# Instructions to follow
Set out every line of the items from the one containing "Where should I click to: Tap the system" down to the one containing "Action: point(239,1385)" as a Markdown table with the columns Row and Item line, skipping blank lines.

# Records for this exercise

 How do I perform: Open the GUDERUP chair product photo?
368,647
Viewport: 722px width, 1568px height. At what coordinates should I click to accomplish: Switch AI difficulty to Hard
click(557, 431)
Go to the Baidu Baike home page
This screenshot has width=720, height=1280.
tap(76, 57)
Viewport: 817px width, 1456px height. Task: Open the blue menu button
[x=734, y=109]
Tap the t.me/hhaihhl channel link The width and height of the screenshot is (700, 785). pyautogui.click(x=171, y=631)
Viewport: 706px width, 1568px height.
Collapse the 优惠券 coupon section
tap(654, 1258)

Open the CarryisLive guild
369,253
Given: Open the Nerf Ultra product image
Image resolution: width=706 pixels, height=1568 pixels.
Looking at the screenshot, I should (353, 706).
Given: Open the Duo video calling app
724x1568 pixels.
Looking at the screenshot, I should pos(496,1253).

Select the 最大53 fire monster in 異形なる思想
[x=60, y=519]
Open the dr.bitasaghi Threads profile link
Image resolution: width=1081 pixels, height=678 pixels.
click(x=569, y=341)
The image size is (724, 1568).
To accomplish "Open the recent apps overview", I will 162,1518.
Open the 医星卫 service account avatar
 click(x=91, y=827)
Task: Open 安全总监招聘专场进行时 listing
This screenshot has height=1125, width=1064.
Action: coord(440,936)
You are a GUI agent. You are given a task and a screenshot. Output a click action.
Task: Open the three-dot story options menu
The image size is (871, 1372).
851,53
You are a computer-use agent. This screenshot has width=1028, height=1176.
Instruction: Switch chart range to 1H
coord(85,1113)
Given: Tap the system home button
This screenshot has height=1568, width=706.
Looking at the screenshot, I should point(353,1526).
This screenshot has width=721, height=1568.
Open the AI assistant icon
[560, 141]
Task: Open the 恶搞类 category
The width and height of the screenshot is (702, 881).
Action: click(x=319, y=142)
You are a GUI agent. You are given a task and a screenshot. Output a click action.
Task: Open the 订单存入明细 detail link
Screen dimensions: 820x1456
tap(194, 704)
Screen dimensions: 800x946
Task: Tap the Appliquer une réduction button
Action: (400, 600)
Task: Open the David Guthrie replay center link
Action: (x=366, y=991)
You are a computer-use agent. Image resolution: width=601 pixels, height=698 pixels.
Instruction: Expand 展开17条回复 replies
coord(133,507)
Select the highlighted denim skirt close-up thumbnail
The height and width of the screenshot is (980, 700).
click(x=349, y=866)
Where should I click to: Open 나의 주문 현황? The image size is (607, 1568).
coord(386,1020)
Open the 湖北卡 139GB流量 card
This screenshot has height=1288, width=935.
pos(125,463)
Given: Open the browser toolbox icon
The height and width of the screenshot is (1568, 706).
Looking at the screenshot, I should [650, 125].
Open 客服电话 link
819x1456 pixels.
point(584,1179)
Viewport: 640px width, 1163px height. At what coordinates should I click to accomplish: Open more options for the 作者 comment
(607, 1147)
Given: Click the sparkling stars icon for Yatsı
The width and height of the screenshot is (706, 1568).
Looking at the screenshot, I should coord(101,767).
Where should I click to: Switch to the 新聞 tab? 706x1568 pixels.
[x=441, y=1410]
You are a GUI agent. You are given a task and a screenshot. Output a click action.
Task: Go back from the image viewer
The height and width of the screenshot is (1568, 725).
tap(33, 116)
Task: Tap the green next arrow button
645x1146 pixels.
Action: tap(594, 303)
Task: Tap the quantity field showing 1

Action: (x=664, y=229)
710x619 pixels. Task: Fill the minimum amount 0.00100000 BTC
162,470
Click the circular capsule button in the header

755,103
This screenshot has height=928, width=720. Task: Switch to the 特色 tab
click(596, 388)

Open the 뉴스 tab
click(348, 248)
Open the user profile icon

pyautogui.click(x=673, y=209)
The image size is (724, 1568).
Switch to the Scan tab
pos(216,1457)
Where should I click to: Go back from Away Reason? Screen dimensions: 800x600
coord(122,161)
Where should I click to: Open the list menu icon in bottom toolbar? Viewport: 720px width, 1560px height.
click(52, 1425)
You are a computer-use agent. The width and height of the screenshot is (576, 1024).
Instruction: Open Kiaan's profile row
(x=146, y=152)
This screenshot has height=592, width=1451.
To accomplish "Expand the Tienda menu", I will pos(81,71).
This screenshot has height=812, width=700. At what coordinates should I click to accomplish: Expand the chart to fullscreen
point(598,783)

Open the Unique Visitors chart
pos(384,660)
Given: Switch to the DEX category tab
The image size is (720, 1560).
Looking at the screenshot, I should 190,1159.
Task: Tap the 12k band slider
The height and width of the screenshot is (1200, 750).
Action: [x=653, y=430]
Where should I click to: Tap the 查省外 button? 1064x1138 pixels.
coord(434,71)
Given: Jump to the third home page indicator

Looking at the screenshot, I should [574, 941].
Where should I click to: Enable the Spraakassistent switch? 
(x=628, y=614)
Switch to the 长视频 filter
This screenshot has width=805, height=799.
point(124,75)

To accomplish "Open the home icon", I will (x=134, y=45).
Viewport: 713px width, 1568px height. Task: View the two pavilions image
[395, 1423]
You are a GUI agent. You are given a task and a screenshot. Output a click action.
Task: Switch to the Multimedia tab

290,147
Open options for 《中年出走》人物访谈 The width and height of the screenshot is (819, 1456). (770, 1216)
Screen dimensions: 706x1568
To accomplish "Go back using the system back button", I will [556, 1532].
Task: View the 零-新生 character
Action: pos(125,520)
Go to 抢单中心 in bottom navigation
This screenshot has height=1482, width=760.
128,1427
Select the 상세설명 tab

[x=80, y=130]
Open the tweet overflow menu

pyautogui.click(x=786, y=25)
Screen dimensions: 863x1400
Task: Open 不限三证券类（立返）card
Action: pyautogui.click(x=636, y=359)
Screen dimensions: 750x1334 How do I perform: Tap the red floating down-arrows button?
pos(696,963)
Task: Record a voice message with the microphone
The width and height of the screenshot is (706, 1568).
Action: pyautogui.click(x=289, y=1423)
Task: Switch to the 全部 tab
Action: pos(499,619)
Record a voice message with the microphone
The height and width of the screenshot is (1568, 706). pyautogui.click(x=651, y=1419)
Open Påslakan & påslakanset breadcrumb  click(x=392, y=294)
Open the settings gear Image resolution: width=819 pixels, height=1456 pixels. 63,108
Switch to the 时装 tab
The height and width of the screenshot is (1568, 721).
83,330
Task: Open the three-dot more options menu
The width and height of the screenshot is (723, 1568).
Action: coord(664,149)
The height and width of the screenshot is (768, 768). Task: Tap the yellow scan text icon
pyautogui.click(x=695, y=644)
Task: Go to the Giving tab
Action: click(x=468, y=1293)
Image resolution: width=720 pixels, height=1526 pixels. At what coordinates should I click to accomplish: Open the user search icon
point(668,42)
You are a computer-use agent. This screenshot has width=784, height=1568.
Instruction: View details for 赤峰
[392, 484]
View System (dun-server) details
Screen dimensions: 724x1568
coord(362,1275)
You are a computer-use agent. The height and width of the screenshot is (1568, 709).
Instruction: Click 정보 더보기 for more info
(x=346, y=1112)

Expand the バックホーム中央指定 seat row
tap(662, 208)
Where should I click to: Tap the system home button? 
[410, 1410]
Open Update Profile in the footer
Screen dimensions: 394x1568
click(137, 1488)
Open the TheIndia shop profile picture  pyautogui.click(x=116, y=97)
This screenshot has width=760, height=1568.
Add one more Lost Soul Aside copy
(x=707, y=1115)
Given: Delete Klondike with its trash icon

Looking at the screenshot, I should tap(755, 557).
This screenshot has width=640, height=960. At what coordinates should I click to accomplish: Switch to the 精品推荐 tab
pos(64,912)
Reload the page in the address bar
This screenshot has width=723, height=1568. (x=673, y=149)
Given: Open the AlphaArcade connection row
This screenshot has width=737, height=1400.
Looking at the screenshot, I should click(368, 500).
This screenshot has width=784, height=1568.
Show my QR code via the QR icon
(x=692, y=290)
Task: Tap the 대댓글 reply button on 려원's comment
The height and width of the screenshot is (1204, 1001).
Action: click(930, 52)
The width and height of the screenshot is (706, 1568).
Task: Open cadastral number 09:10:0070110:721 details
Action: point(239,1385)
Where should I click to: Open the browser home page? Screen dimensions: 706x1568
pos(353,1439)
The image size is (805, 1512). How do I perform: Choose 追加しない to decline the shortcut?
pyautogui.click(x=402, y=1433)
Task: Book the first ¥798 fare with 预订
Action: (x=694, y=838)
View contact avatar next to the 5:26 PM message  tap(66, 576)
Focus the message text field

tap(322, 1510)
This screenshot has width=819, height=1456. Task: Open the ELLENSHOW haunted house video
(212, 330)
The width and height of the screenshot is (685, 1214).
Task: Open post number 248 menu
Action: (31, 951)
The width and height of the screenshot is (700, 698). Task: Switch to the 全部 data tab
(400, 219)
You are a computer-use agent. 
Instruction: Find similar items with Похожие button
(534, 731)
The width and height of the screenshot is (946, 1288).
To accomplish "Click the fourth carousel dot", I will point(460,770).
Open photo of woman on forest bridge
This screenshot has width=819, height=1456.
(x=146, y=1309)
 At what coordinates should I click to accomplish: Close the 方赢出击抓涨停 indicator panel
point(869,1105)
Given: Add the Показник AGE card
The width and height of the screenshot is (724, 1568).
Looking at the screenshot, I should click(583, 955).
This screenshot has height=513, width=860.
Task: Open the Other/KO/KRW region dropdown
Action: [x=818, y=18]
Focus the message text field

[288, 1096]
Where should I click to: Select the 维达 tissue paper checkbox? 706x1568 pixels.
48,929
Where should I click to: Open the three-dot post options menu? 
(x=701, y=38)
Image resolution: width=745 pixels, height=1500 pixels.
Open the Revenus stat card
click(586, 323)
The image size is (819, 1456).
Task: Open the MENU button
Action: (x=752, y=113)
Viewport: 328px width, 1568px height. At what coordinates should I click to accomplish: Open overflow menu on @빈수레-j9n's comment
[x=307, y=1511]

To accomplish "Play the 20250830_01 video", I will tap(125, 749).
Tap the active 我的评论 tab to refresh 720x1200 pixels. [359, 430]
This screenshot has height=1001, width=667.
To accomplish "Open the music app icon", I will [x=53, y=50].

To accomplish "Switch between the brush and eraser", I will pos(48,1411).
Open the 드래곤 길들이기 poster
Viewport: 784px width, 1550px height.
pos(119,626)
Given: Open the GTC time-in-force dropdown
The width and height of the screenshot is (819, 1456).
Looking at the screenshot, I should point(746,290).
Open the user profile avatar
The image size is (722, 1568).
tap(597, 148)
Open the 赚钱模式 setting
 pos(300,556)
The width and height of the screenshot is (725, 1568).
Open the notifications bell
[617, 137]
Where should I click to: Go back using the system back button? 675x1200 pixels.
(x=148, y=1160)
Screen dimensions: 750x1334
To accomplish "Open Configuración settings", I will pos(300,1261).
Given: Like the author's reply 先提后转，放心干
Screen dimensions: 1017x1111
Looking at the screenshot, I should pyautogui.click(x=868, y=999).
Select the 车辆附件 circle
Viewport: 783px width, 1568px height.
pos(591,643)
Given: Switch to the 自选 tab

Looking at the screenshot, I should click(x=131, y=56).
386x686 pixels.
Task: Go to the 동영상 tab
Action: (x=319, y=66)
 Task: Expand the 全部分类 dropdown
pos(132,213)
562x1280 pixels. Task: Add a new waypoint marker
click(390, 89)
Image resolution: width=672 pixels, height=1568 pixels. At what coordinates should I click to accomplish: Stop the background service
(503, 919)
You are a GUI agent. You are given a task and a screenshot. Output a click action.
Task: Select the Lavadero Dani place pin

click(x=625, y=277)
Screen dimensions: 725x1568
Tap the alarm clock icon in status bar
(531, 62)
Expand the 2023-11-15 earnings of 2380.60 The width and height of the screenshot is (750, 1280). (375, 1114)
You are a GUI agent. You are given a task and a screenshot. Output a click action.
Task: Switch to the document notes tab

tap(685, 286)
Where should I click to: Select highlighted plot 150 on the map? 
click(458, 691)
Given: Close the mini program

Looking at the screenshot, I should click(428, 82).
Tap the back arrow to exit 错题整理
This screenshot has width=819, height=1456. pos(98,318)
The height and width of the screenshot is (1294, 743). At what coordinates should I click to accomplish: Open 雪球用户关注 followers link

# Answer to the problem
| Row | Item line |
|---|---|
| 1 | Where should I click to: Tap the system home button?  |
| 2 | [410, 1410] |
| 3 | Open Update Profile in the footer |
| 4 | Screen dimensions: 394x1568 |
| 5 | click(137, 1488) |
| 6 | Open the TheIndia shop profile picture  pyautogui.click(x=116, y=97) |
| 7 | This screenshot has width=760, height=1568. |
| 8 | Add one more Lost Soul Aside copy |
| 9 | (x=707, y=1115) |
| 10 | Given: Delete Klondike with its trash icon |
| 11 | Looking at the screenshot, I should tap(755, 557). |
| 12 | This screenshot has width=640, height=960. At what coordinates should I click to accomplish: Switch to the 精品推荐 tab |
| 13 | pos(64,912) |
| 14 | Reload the page in the address bar |
| 15 | This screenshot has width=723, height=1568. (x=673, y=149) |
| 16 | Given: Open the AlphaArcade connection row |
| 17 | This screenshot has width=737, height=1400. |
| 18 | Looking at the screenshot, I should click(368, 500). |
| 19 | This screenshot has width=784, height=1568. |
| 20 | Show my QR code via the QR icon |
| 21 | (x=692, y=290) |
| 22 | Task: Tap the 대댓글 reply button on 려원's comment |
| 23 | The height and width of the screenshot is (1204, 1001). |
| 24 | Action: click(930, 52) |
| 25 | The width and height of the screenshot is (706, 1568). |
| 26 | Task: Open cadastral number 09:10:0070110:721 details |
| 27 | Action: point(239,1385) |